Omit the pictures and copy the entries exactly.

Start of Supplied material

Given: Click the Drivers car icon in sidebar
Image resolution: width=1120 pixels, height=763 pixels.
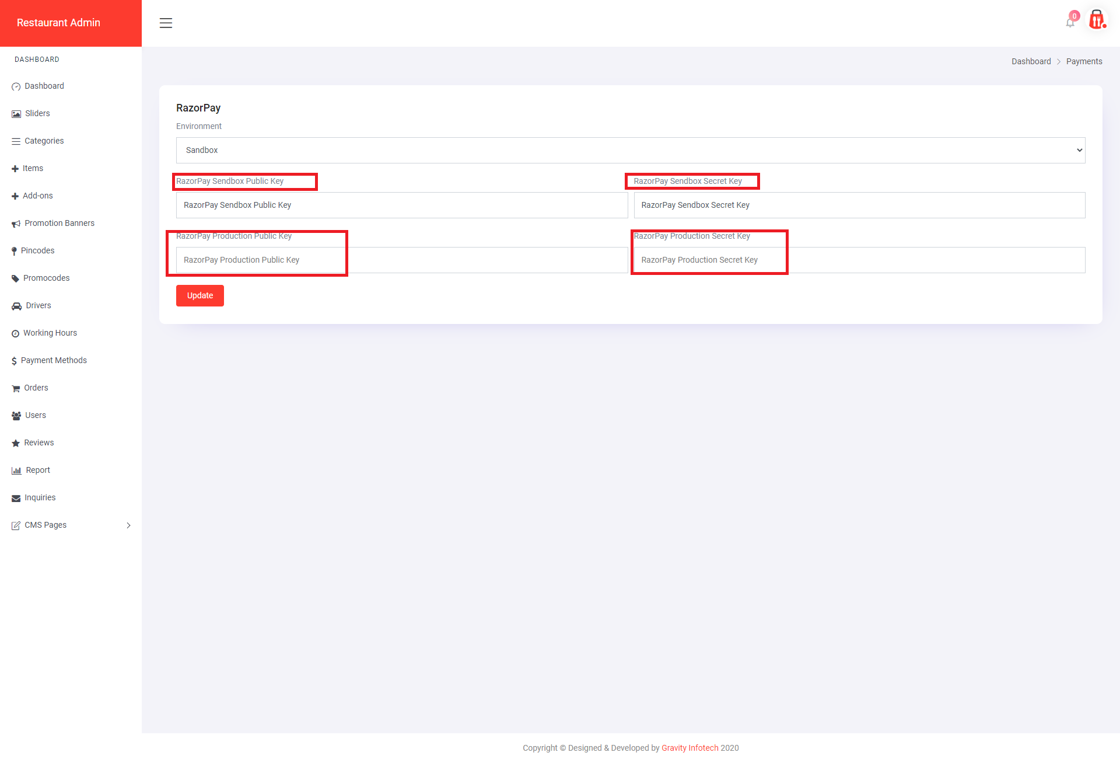Looking at the screenshot, I should (16, 306).
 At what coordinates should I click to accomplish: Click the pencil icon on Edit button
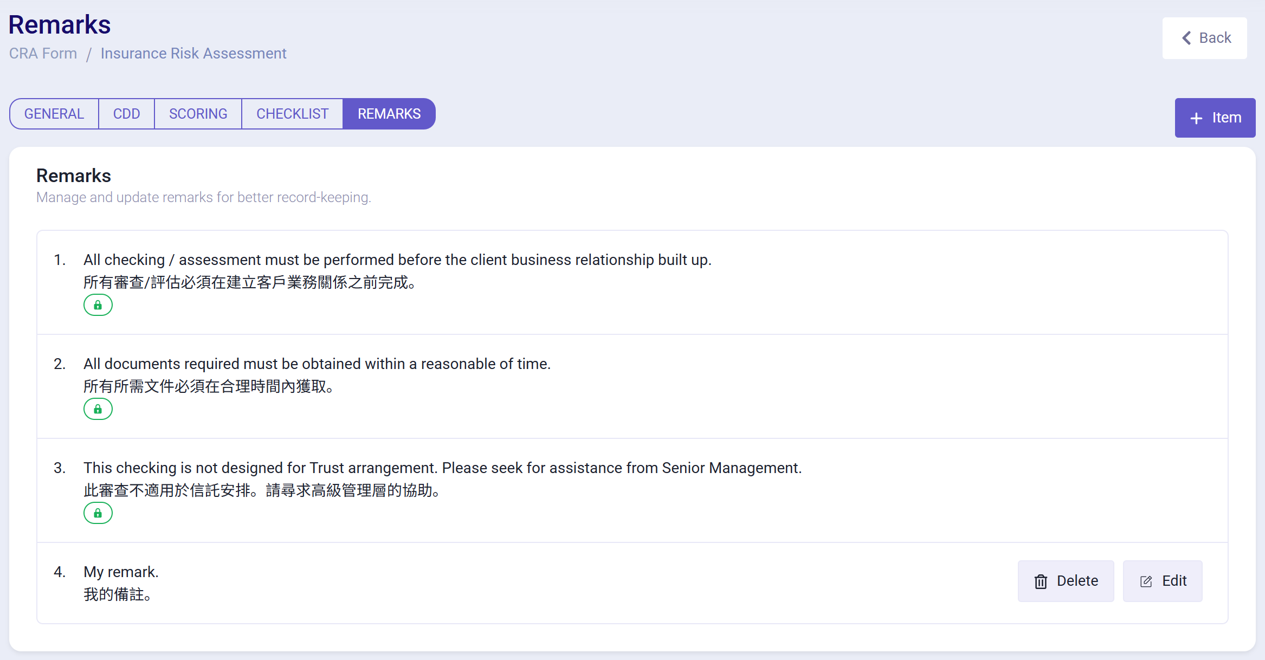[1146, 581]
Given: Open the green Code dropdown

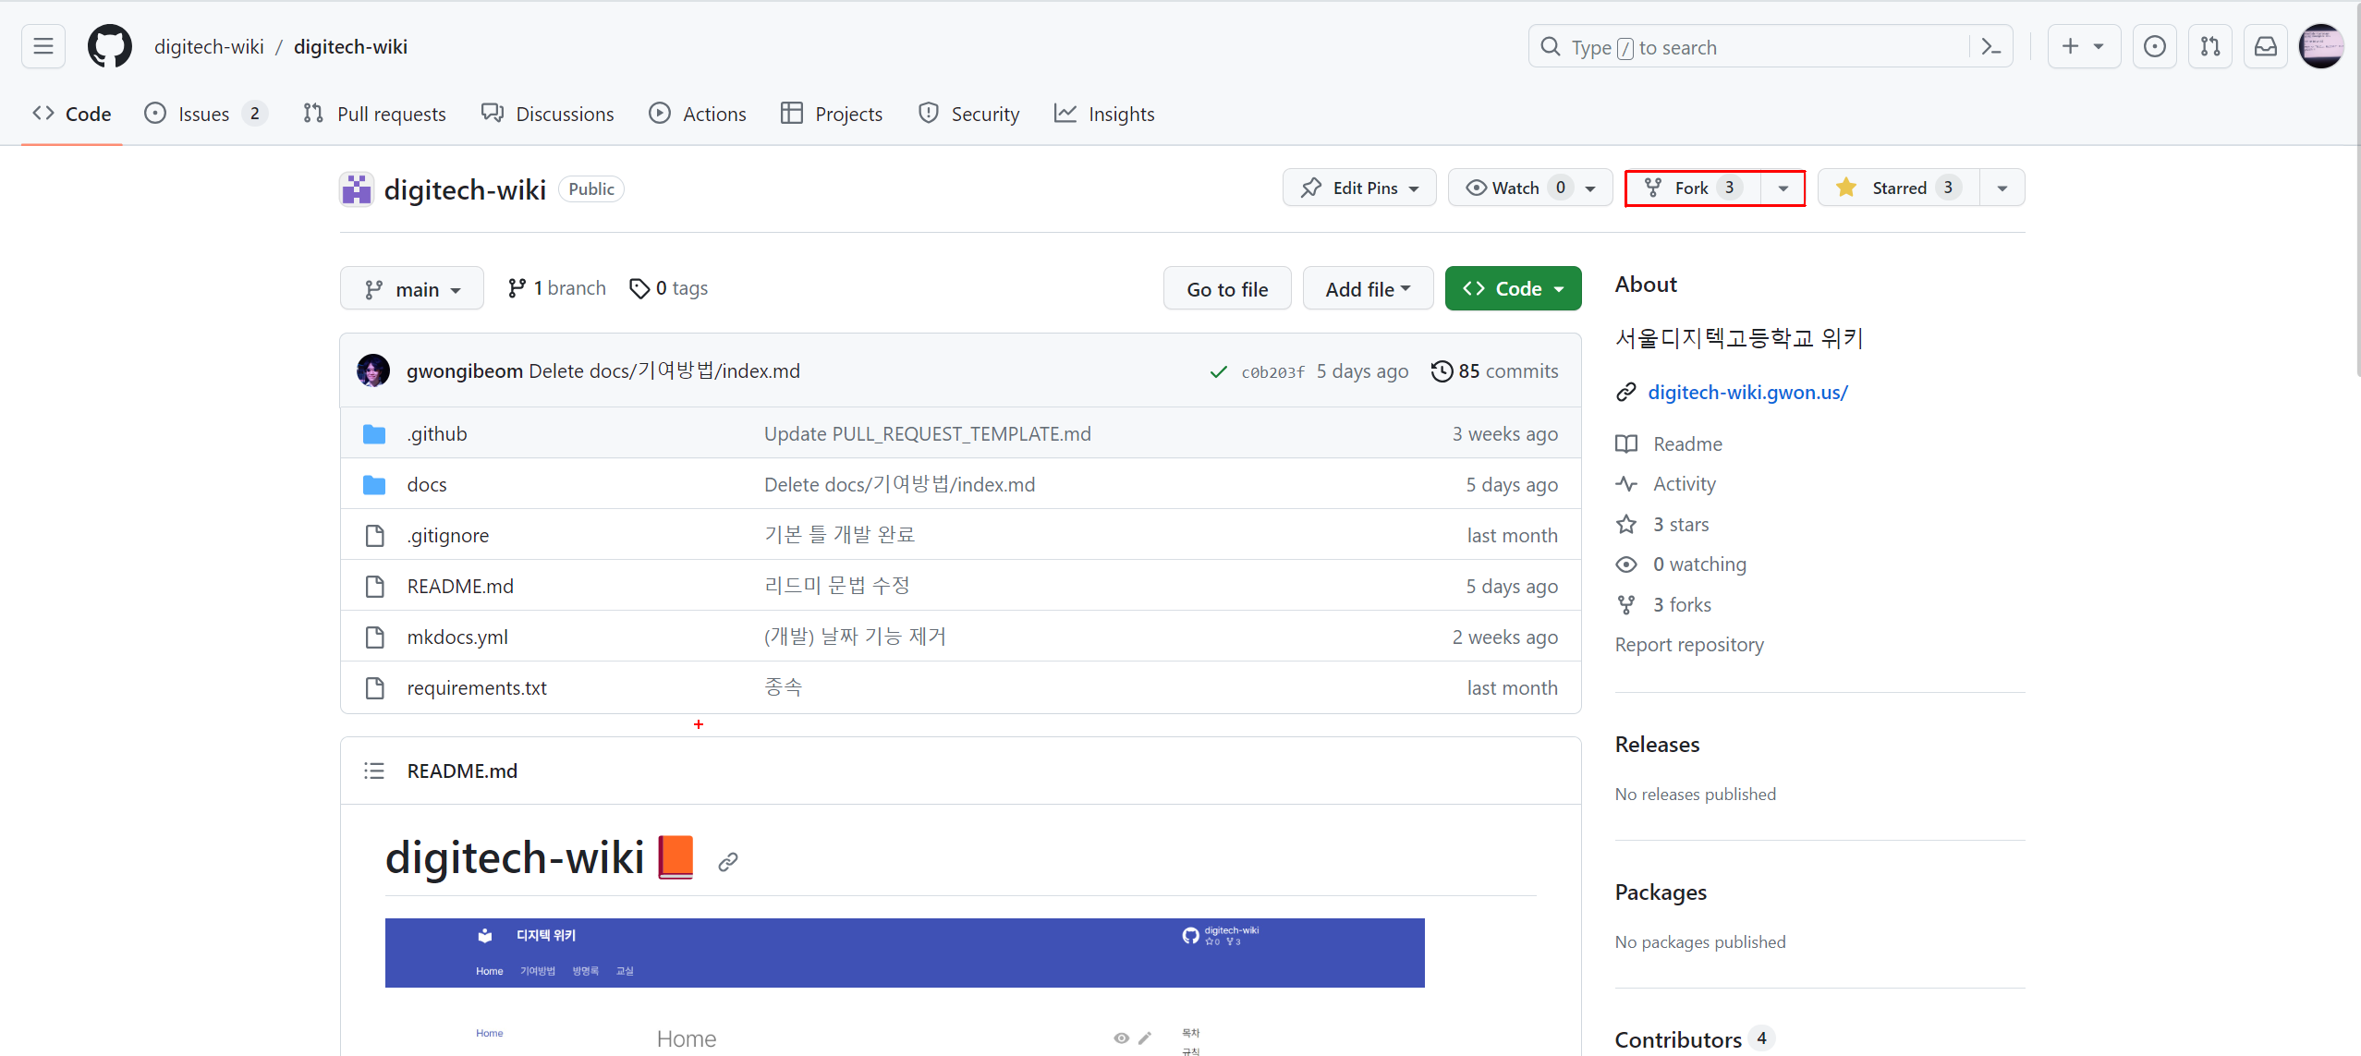Looking at the screenshot, I should pos(1513,289).
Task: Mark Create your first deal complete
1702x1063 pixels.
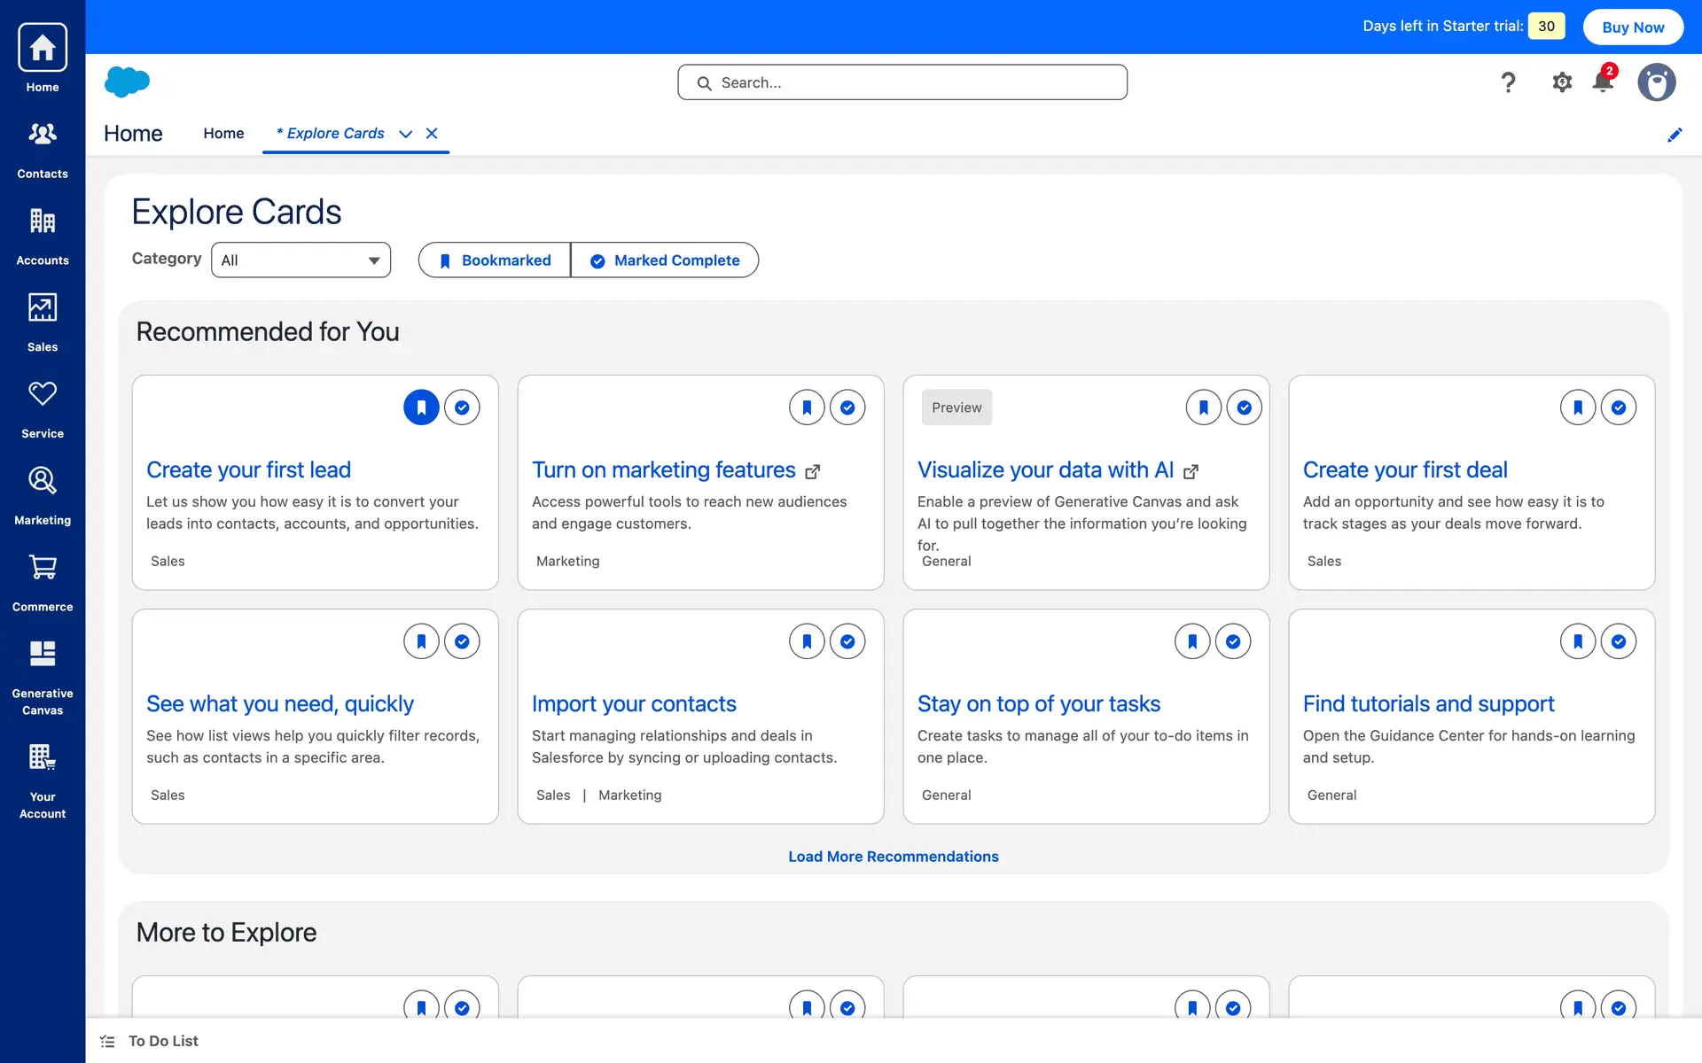Action: click(1619, 407)
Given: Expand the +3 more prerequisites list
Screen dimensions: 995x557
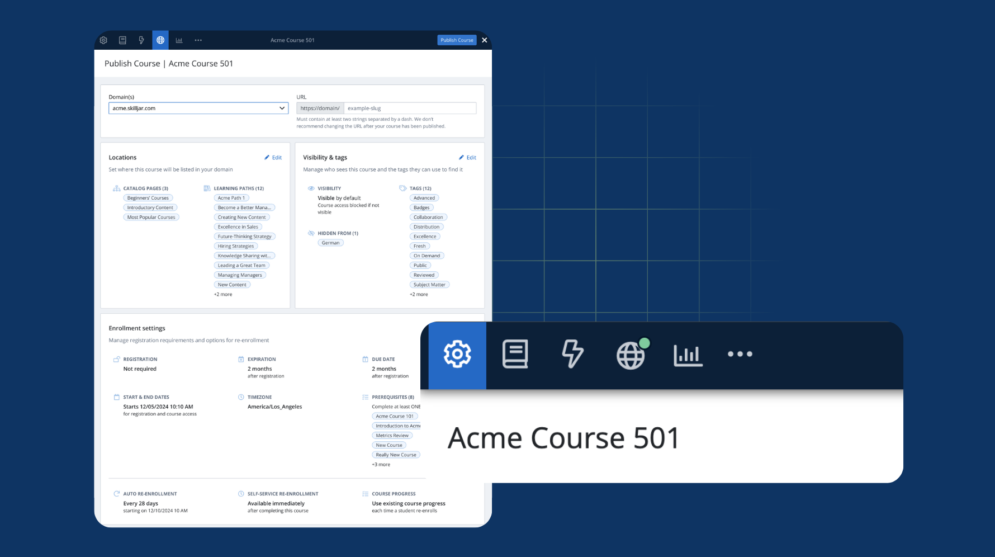Looking at the screenshot, I should tap(381, 464).
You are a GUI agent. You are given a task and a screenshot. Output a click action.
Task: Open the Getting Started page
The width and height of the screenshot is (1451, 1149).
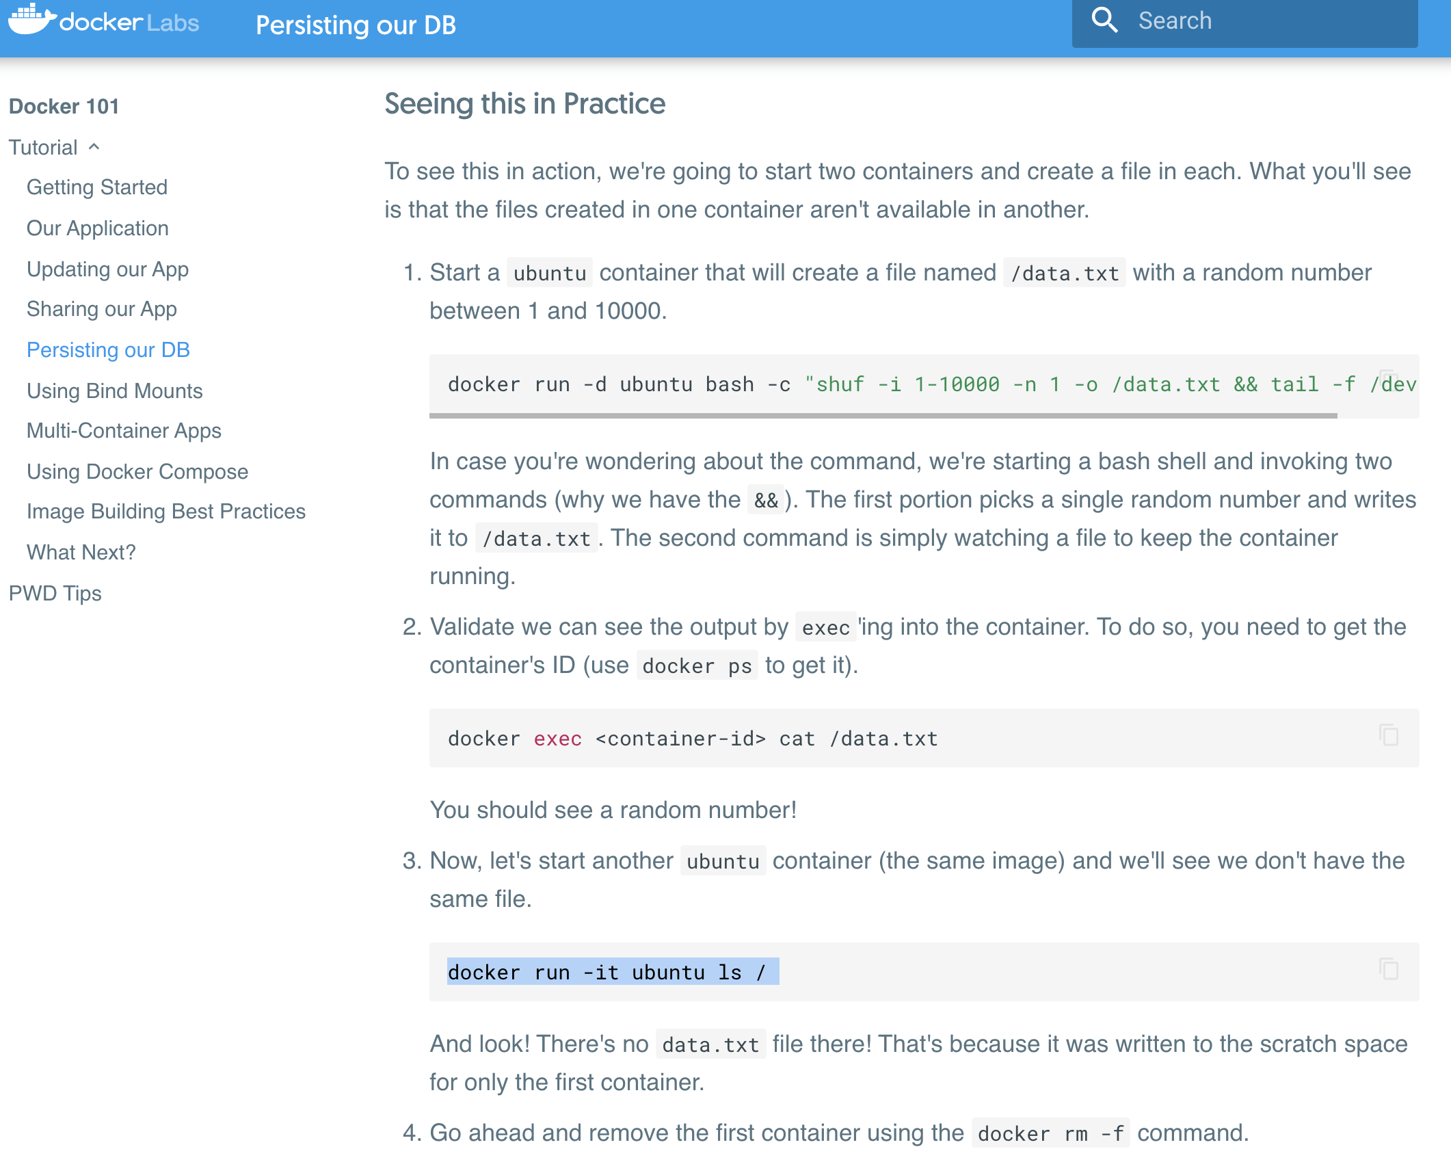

End of Supplied material

■ **Result of the task**:
Given: Click the Drivers car icon in sidebar
Image resolution: width=1120 pixels, height=763 pixels.
Looking at the screenshot, I should (16, 306).
 At what coordinates should I click to accomplish: Click the pencil icon on Edit button
[1146, 581]
Given: Open the green Code dropdown

Looking at the screenshot, I should pos(1513,289).
Task: Mark Create your first deal complete
1702x1063 pixels.
Action: click(1619, 407)
Given: Expand the +3 more prerequisites list
Screen dimensions: 995x557
Looking at the screenshot, I should tap(381, 464).
You are a GUI agent. You are given a task and a screenshot. Output a click action.
Task: Open the Getting Started page
The width and height of the screenshot is (1451, 1149).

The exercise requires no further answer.